▶ Written instruction:
Retype the part of the items below that opens with the line containing "Publish using the 公開する button" and closes with the line containing "Open portal settings", keeping every line exactly the same.
* Begin Information provided *
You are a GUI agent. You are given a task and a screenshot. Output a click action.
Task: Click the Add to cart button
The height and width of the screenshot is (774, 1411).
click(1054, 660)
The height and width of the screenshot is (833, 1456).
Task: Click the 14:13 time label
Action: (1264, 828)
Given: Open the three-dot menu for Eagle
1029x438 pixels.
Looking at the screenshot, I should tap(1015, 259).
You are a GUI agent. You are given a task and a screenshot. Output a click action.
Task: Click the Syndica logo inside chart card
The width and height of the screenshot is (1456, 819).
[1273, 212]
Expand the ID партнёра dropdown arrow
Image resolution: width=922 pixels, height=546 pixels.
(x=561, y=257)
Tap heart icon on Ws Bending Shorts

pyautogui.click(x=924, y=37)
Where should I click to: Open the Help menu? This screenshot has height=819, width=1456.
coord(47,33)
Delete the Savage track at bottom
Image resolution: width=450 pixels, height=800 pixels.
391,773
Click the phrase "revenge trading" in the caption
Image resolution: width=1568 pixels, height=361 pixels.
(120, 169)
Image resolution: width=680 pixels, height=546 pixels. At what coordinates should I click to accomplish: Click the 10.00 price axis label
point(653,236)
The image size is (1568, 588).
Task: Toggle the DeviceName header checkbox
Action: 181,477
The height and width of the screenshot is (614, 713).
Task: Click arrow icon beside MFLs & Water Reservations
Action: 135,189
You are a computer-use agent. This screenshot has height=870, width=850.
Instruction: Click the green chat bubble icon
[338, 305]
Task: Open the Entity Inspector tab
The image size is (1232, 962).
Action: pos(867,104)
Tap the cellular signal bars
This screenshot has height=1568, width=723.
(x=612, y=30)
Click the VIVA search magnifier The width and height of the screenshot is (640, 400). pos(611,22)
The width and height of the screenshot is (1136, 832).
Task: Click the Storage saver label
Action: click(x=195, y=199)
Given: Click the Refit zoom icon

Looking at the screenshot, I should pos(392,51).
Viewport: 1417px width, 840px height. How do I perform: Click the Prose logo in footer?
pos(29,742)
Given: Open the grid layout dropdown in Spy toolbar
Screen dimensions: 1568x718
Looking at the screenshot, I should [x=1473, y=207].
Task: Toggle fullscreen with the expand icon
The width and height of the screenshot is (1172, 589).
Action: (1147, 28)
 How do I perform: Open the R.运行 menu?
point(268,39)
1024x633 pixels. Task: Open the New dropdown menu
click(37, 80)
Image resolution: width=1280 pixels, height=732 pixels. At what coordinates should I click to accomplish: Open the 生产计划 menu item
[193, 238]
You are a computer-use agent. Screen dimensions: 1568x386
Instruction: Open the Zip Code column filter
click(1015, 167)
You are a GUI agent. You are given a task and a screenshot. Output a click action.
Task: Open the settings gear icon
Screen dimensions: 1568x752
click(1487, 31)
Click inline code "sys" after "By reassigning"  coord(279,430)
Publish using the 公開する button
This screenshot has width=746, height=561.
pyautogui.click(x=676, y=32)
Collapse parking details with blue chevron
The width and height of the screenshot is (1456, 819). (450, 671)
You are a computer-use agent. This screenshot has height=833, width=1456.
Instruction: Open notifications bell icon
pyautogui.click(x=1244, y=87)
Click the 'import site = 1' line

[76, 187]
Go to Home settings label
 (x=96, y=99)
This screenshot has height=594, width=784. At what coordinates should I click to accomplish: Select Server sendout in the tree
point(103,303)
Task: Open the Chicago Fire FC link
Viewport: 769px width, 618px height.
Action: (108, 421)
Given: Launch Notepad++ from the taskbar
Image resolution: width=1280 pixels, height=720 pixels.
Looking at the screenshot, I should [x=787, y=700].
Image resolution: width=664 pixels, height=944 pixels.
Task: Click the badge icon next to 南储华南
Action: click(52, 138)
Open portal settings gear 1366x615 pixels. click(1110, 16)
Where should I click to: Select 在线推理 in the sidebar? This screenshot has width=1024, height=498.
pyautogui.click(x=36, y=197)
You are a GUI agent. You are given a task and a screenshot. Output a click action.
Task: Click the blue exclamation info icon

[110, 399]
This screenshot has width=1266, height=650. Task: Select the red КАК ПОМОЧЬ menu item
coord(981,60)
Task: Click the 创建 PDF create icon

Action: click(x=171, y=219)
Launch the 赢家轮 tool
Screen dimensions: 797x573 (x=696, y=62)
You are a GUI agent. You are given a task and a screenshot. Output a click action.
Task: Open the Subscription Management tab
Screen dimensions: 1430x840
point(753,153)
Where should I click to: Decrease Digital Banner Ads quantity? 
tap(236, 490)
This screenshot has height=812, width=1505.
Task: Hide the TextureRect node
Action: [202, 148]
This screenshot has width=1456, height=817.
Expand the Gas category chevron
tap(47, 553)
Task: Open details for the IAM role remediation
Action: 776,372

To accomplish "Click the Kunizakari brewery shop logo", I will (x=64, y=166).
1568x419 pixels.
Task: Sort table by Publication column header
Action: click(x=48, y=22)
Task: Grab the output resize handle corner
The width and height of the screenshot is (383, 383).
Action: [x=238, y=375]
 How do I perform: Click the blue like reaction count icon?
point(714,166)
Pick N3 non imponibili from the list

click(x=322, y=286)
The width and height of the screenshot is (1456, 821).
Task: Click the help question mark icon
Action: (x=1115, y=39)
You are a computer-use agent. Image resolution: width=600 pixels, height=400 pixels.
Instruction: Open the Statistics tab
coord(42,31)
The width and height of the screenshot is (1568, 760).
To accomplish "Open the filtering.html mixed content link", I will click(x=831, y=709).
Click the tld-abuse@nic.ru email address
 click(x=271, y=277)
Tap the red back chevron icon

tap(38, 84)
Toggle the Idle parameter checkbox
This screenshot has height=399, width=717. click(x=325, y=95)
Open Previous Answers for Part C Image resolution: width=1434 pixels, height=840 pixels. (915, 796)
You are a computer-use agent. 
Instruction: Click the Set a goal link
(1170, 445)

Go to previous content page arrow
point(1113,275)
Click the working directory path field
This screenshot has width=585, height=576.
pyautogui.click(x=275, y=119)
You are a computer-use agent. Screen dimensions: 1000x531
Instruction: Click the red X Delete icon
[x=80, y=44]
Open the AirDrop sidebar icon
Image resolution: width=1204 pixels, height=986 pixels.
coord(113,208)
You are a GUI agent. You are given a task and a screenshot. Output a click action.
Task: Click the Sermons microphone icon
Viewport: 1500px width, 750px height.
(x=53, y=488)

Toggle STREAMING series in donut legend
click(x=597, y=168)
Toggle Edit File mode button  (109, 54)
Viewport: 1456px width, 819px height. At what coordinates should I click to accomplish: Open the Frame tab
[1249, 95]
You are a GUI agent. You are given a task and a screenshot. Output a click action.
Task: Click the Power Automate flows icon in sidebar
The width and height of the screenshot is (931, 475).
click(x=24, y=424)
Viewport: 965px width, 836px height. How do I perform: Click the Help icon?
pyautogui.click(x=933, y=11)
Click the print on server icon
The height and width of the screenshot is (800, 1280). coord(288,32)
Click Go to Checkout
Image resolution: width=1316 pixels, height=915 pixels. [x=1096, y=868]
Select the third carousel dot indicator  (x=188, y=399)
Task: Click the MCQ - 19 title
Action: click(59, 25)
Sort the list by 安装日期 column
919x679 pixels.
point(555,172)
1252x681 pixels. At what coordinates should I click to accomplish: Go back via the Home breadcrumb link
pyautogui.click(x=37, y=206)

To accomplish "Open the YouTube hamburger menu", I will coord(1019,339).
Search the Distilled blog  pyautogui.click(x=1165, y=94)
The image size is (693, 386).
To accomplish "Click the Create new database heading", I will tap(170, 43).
* End Information provided *
▶ Reply to the task:
Publish using the 公開する button
This screenshot has width=746, height=561.
pyautogui.click(x=676, y=32)
Collapse parking details with blue chevron
The width and height of the screenshot is (1456, 819). (450, 671)
You are a computer-use agent. This screenshot has height=833, width=1456.
Instruction: Open notifications bell icon
pyautogui.click(x=1244, y=87)
Click the 'import site = 1' line

[76, 187]
Go to Home settings label
 (x=96, y=99)
This screenshot has height=594, width=784. At what coordinates should I click to accomplish: Select Server sendout in the tree
point(103,303)
Task: Open the Chicago Fire FC link
Viewport: 769px width, 618px height.
Action: (108, 421)
Given: Launch Notepad++ from the taskbar
Image resolution: width=1280 pixels, height=720 pixels.
Looking at the screenshot, I should [x=787, y=700].
Image resolution: width=664 pixels, height=944 pixels.
Task: Click the badge icon next to 南储华南
Action: click(52, 138)
Open portal settings gear 1366x615 pixels. click(1110, 16)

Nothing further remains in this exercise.